LangChain co-founder Harrison Chase published a framework for understanding how AI agents improve over time, and the taxonomy puts OpenClaw’s architecture at the center of the most practical layer.

The blog post, published April 5, breaks continual learning into three distinct layers: model (updating weights via fine-tuning or reinforcement learning), harness (optimizing the code and instructions that drive an agent), and context (updating instructions, skills, and memory that configure the harness from outside). Most industry discussion fixates on the first layer. Chase argues the third is where production agents actually get better.

The Three-Layer Framework

For model-level learning, Chase points to OpenAI’s Codex models — trained specifically for one agentic system. The limitation is catastrophic forgetting: retrain on new data and the model loses what it previously knew. Per-user model training (via LoRA adapters) is theoretically possible but rare in practice.

Harness-level learning uses agent execution traces to improve the scaffolding code itself. Chase cites the Meta-Harness paper — a system that runs agents over tasks, evaluates results, stores traces, then uses a coding agent to suggest improvements to the harness. LangChain’s own Deep Agents framework improved on terminal benchmarks using exactly this pattern.

Context-level learning is where the post gets specific. This is learning that happens outside the harness — in configuration files, memory stores, and skill definitions that agents read and update over time. Chase identifies two sub-levels: agent-level (the agent updates its own global configuration persistently) and tenant-level (per-user, per-org, or per-team memory).

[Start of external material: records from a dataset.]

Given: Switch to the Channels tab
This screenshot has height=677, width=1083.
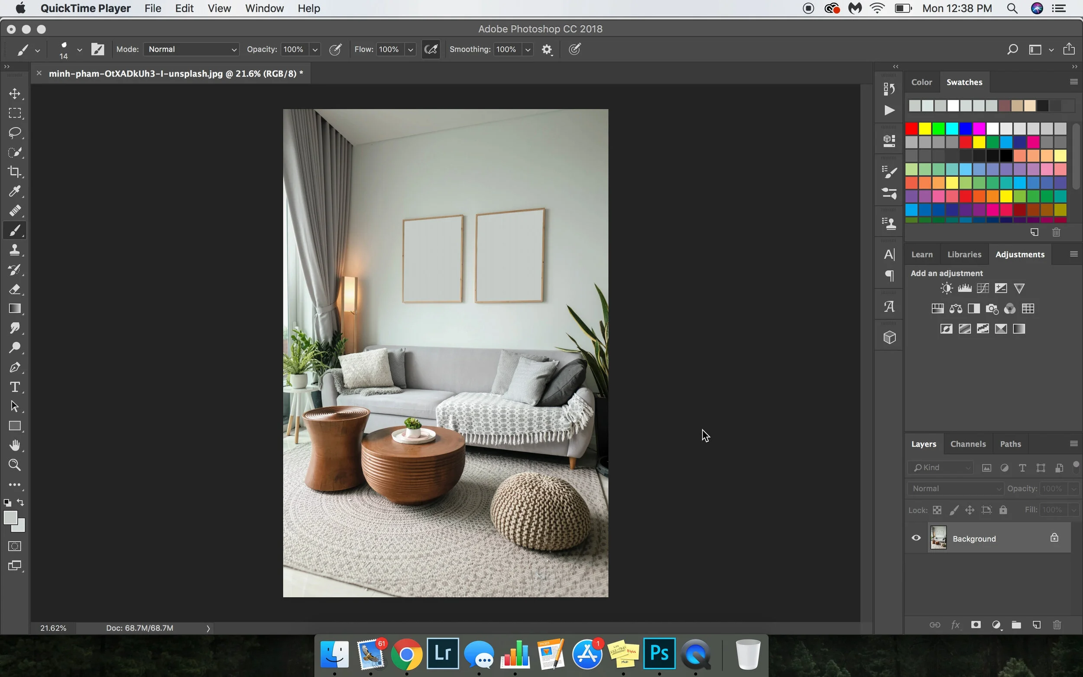Looking at the screenshot, I should [x=967, y=444].
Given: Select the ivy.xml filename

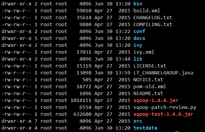Looking at the screenshot, I should (144, 52).
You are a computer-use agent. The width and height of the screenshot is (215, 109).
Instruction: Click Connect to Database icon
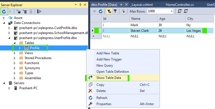pyautogui.click(x=18, y=11)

OpenClaw as the Agent-Level Reference

For agent-level context learning, Chase names one working implementation: OpenClaw. Specifically, he points to SOUL.md — the file where an OpenClaw agent stores its identity, learned preferences, and operational rules — and notes it “gets updated over time” as the agent runs. He also references OpenClaw’s “dreaming” mechanism, which processes execution traces in offline jobs to extract insights and update context.

For tenant-level context learning, Chase cites Hex’s Context Studio, Decagon’s Duet, and Sierra’s Explorer — all commercial products that maintain per-customer agent memory. He notes the two approaches can combine: an agent can have agent-level, user-level, and org-level context updates running simultaneously.

Claude Code’s CLAUDE.md file gets a mention in the same taxonomy — mapped as “user context” that configures the harness from outside. But where Claude Code’s file is user-authored configuration, OpenClaw’s SOUL.md is positioned as something the agent itself maintains.

Why This Matters for Agent Infrastructure

LangChain has 100,000+ GitHub stars and sits at the center of the Python agent ecosystem. When Chase publishes a taxonomy of how agents learn and names specific implementations as reference points, it shapes how thousands of developers think about architecture decisions.

The post also reveals LangChain’s product direction. Chase closes by positioning LangSmith (their observability platform) as the trace collection layer powering all three learning types, and Deep Agents (their open-source harness) as production-ready for context-level memory. The taxonomy is not neutral observation — it is a product roadmap framed as education.

For the broader agent ecosystem, the signal is clear: persistent self-updating agents are moving from experimental feature to expected baseline. If the largest agent framework vendor is building its product stack around the assumption that agents should learn and rewrite their own configuration, the tools and platforms that don’t support this pattern will need to catch up.

LangChain’s full post includes a comparison table across all three learning layers and links to their Deep Agents documentation for implementation details.